Dans l’entretien ci-dessous, Abidine Ganfoud se prononce sur la nomination de Django Cissoko qui remplace le Premier ministre démissionnaire, Cheick Modibo Diarra. Il nous fait également partager ses visions sur le gouvernement d’union nationale, les concertations nationales, l’intervention militaire étrangère pour récupérer les régions occupées par des groupes terroristes et islamistes…
Que pensez-vous de la démission de Cheick Modibo Diarra, est-ce que Django Cissoko peut mieux faire ?

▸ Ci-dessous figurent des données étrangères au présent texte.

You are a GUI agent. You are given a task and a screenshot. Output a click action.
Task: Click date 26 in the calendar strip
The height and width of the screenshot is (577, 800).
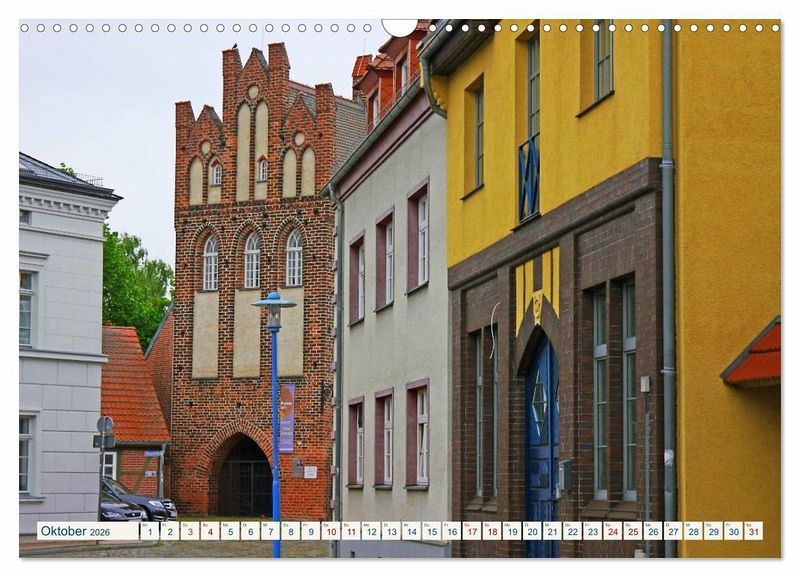[653, 531]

Abidine Ganfoud : «Bi islmillahi Rahmani Rahim, que Dieu le Tout-puissant éclaire nos populations». Ceci dit, c’est toujours un réel plaisir pour moi de m’exprimer sur les questions concernant notre pays, le Mali. D’autant plus que je constate que votre journal est soucieux de faire participer les Maliens de l’extérieur, dans la recherche de solutions aux problèmes actuels de notre pays. S’agissant de l’ex-Premier ministre, je suis toujours peiné de voir un homme tombé par terre, surtout de si haut. Monsieur Cheick Modibo Diarra a fait beaucoup de choses dans sa vie et il aurait dû ne pas s’embarquer dans cette affaire du Mali. Je profite pour dire aux apprentis-sorciers, sachez que pour faire de la vraie sorcellerie, il faut en apprendre toutes les ficelles. De même, je profite pour dire aux apprentis-politiciens, sachez que pour faire de la vraie politique, il faut avoir fait un vrai parcours de politicien car la politique est un métier, comme l’escroquerie est un métier, ahahahaha !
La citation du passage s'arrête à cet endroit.